Blockchain Association files further FOIA requests over banking closures

Regulation

More Freedom of Information Act requests seeking information on recently closed crypto-friendly banks have been submitted by cryptocurrency advocacy group the Blockchain Association to two regulators.

On April 14, the association said that it had filed Freedom of Information Law requests to the Federal Housing Finance Agency and the New York Department of Financial Services, a little over a month after initially filing for further information from the Federal Deposit Insurance Corporation, the Board of Governors of the Federal Reserve System and the Office of the Comptroller of the Currency.

The organization is seeking further information on the de-banking of crypto companies following the seizure of Signature Bank and the failure of Silvergate Bank.

The BA said that its request to the NYDFS was to:

“Seek to understand whether the closure of Signature Bank was the result of the bank’s insolvency or a decision to send an anti-crypto message despite the bank being fully solvent.”

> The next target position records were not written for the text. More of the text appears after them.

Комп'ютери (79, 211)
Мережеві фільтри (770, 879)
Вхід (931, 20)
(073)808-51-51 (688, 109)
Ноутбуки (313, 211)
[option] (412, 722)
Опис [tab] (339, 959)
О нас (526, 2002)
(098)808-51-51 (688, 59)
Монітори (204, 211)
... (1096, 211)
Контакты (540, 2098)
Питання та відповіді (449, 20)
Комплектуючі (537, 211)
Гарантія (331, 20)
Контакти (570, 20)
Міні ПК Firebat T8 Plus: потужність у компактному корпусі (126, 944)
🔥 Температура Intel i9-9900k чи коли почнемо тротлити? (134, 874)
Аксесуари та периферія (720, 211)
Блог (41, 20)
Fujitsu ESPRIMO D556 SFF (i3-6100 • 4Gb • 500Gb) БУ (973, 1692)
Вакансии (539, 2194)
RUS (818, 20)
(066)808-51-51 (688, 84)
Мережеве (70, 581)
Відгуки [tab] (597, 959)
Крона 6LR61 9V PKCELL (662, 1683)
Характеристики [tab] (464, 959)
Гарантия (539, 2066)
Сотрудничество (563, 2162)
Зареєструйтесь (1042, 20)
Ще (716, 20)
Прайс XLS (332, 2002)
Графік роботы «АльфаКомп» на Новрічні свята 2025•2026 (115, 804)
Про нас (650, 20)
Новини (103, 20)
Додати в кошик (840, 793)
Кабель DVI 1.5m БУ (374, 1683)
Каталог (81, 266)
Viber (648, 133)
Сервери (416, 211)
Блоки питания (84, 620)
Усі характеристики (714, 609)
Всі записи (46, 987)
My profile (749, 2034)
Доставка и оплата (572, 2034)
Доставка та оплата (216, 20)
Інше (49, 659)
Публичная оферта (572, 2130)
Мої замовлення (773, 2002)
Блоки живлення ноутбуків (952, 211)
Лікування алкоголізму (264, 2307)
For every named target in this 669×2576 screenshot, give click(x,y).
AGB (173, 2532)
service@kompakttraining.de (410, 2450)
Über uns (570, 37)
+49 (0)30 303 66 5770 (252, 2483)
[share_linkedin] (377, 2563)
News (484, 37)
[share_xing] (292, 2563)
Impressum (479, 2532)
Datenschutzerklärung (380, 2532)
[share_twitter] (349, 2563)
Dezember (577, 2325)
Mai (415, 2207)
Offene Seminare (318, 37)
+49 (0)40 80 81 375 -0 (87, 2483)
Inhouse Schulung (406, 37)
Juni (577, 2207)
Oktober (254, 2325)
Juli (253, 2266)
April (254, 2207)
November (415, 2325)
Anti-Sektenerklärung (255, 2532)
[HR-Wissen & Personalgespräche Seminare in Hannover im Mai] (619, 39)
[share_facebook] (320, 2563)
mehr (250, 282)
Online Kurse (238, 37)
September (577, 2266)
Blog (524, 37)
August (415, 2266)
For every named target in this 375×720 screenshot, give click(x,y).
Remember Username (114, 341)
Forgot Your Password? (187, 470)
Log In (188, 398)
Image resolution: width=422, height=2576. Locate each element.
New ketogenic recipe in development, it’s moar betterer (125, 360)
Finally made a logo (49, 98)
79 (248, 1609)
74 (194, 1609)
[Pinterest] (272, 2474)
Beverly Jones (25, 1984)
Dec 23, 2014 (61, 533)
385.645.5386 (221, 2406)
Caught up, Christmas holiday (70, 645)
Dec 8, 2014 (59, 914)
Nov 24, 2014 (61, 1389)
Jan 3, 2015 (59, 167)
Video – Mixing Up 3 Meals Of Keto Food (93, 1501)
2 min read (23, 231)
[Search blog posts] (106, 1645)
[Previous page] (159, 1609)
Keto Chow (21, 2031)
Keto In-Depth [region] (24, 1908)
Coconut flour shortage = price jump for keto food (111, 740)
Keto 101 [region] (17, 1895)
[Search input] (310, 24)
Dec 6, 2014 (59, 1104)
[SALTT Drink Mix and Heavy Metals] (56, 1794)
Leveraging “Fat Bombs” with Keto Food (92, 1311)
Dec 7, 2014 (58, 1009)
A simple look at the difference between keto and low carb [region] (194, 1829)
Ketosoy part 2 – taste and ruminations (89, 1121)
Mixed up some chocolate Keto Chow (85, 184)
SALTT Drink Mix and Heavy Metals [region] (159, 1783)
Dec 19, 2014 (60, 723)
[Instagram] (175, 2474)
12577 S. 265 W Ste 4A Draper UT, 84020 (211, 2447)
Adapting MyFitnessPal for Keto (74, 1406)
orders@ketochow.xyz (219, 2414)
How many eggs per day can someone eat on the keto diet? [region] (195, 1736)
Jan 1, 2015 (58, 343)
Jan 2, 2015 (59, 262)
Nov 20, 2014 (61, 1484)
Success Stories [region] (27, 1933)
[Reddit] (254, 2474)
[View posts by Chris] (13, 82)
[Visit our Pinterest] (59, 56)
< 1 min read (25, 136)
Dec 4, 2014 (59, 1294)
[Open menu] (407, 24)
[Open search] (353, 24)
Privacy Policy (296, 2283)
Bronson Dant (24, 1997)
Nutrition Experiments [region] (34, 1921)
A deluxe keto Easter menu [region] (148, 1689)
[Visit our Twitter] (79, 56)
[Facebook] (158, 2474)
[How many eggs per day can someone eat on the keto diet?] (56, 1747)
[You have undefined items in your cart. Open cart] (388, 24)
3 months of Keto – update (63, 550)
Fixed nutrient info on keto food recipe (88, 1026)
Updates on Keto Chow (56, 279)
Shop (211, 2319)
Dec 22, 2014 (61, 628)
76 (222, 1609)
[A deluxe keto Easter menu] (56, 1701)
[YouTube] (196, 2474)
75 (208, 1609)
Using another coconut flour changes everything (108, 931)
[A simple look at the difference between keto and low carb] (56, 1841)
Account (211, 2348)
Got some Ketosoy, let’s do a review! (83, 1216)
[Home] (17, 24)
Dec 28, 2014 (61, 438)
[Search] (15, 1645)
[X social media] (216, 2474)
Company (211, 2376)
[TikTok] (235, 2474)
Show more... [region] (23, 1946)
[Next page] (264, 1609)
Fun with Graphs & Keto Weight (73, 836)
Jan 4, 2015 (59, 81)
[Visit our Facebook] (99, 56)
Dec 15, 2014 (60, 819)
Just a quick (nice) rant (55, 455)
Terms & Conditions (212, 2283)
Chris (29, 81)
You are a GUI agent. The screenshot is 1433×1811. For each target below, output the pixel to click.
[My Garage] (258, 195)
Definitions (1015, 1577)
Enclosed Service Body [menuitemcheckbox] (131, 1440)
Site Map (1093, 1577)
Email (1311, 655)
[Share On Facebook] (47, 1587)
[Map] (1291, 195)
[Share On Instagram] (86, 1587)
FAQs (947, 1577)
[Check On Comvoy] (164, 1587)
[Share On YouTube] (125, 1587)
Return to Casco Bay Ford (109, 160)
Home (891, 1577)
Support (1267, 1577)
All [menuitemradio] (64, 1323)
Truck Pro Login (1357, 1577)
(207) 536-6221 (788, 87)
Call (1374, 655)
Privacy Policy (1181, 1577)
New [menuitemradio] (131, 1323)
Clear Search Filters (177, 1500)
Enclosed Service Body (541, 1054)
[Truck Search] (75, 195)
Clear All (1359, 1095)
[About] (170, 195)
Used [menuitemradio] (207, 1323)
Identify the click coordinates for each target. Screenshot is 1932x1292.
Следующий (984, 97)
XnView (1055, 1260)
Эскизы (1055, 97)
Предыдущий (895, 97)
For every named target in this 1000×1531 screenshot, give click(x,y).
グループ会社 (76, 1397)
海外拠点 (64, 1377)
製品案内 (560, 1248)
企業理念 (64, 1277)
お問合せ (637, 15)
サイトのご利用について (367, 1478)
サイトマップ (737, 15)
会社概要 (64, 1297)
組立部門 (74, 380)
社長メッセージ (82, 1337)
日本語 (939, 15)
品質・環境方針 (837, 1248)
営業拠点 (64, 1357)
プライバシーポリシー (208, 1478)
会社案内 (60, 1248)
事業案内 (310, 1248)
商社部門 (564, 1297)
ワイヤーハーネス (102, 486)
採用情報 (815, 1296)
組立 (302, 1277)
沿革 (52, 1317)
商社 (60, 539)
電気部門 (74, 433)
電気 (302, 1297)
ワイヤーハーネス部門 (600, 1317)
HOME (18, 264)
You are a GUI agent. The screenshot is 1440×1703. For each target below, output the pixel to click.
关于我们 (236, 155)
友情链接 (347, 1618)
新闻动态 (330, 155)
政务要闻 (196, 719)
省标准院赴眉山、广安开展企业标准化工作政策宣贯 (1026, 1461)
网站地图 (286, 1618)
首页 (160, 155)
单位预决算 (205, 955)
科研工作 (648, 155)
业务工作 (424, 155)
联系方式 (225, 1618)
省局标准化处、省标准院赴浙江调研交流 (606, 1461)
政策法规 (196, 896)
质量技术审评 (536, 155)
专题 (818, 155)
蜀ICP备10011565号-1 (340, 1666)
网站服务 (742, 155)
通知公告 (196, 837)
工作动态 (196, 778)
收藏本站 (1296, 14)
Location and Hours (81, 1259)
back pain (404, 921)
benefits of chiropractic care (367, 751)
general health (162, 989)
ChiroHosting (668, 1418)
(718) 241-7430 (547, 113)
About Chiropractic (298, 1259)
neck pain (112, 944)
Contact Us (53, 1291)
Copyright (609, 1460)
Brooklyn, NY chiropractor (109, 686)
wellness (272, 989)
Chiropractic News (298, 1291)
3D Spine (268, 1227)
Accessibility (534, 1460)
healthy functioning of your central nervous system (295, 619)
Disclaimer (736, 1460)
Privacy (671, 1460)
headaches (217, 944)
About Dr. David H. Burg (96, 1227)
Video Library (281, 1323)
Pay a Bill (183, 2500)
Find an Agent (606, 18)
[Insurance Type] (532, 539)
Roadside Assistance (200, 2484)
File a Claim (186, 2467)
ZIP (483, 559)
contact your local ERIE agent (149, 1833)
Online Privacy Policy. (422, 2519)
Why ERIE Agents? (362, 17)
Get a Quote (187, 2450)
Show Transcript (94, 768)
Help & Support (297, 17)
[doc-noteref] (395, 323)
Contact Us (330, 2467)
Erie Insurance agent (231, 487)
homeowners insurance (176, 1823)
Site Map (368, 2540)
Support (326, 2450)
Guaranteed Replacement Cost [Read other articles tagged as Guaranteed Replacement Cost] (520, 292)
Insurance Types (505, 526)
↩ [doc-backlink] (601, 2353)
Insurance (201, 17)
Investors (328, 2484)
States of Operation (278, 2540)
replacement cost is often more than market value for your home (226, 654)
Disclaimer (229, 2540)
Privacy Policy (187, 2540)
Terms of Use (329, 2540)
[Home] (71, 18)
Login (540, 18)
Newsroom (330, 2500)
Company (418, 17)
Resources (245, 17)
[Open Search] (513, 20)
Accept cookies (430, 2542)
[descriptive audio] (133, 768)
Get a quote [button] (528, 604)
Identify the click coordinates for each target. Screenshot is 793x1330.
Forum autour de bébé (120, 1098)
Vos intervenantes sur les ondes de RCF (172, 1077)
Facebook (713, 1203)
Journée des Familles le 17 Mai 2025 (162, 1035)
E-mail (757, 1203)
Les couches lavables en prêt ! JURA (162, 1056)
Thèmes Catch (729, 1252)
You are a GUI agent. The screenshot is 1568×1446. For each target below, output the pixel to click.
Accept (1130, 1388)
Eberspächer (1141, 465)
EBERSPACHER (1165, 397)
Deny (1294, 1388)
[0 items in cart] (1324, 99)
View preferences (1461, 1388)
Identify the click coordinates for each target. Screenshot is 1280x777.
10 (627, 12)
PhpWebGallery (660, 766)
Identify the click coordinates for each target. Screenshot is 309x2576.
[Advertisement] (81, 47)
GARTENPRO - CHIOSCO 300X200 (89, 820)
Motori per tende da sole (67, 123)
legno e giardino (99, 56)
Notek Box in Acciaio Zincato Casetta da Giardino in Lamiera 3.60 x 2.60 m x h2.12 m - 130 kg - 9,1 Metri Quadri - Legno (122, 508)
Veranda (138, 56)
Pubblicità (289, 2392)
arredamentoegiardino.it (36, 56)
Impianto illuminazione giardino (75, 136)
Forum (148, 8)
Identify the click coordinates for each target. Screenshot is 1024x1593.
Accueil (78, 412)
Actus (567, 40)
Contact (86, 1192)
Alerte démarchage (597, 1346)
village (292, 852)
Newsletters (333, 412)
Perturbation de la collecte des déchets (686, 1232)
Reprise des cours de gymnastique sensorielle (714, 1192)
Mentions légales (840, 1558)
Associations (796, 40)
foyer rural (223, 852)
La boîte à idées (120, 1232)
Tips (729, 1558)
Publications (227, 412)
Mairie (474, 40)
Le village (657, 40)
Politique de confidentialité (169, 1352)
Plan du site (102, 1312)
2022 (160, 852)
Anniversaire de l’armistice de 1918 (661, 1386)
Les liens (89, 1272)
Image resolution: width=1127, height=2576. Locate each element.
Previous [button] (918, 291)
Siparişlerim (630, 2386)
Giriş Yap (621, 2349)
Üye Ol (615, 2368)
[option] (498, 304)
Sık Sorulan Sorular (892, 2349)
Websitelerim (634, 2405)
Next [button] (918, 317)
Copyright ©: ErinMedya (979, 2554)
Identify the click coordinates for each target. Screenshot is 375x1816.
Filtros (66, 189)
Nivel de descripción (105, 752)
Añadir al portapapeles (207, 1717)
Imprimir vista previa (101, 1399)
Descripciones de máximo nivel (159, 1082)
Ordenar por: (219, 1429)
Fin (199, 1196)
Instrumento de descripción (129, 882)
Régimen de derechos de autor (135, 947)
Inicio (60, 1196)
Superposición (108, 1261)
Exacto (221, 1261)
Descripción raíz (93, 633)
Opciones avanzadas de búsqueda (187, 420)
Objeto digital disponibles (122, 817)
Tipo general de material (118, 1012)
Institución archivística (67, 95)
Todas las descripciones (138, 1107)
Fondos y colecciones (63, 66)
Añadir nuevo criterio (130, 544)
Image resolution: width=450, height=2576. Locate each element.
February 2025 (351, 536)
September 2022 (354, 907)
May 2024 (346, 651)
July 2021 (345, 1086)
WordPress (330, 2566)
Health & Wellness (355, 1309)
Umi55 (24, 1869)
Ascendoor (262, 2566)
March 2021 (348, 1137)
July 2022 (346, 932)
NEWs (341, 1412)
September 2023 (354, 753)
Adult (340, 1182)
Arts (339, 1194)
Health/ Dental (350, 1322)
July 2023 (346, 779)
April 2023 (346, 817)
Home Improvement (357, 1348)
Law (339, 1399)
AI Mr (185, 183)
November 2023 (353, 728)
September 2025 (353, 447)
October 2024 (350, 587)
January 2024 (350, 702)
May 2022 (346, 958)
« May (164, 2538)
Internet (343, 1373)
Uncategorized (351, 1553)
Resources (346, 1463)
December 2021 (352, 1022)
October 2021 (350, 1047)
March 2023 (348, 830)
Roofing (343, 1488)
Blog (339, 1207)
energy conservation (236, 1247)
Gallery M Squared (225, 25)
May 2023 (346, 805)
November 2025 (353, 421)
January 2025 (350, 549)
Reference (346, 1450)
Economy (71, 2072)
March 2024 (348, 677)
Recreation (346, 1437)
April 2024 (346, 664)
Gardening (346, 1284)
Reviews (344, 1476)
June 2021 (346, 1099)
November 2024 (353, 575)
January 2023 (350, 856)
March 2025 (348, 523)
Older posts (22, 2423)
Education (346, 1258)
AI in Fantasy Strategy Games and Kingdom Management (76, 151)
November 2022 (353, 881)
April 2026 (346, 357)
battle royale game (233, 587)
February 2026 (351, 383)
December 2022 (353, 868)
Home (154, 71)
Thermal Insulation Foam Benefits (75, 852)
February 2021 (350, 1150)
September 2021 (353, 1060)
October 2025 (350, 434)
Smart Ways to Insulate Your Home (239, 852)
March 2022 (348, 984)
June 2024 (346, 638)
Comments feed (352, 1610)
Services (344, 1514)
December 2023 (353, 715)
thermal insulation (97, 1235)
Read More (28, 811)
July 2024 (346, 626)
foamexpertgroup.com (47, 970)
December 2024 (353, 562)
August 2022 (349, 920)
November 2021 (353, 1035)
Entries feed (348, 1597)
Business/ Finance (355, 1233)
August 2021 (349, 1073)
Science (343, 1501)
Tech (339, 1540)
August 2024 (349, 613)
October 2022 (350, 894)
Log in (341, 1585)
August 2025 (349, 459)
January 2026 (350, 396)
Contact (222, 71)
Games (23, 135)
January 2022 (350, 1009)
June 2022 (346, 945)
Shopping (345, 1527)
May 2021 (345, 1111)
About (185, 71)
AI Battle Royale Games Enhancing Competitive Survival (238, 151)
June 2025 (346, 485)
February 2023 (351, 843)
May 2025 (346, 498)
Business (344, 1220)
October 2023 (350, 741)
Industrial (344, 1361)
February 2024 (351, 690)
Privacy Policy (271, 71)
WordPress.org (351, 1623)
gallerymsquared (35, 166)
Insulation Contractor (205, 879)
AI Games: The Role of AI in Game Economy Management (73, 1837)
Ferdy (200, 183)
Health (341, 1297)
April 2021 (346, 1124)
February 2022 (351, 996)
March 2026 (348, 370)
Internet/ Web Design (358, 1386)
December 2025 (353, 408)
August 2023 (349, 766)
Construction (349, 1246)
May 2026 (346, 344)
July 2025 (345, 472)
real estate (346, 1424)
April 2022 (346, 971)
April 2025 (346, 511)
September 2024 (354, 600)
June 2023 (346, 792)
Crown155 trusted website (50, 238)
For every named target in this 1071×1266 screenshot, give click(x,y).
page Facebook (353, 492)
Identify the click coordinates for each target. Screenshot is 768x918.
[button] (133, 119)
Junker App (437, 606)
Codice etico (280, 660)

The association also reported that it was investigating whether the failure of Silvergate “was the result of a politically-motivated decision by the Federal Home Loan Bank of San Francisco, which is overseen by the FHFA, to take the extraordinary and unusual action of pulling a loan made to Silvergate only months earlier.”

In early March, Silvergate’s parent company announced it would “wind down operations” for the crypto and tech-focused bank. Its peer, Silicon Valley Bank, collapsed on March 10 following a bank run. The Treasury, Federal Reserve, and other agencies closed Signature Bank on March 12.

On April 16, the Blockchain Association and the DeFi Education Fund filed a brief in a United States District Court over the sanctioning of Tornado Cash.

Related: Crypto regulation decided by Congress, not the SEC: Blockchain Association

The Blockchain Association is an advocacy and lobbying group for the crypto sector, with around a hundred members that include industry executives, investors, companies, organizations, and projects.

In 2022, the association spent $1.9 million lobbying the U.S. government, according to campaign finance data firm OpenSecrets.

Cointelegraph contacted the Blockchain Association for further details but did not immediately receive a response.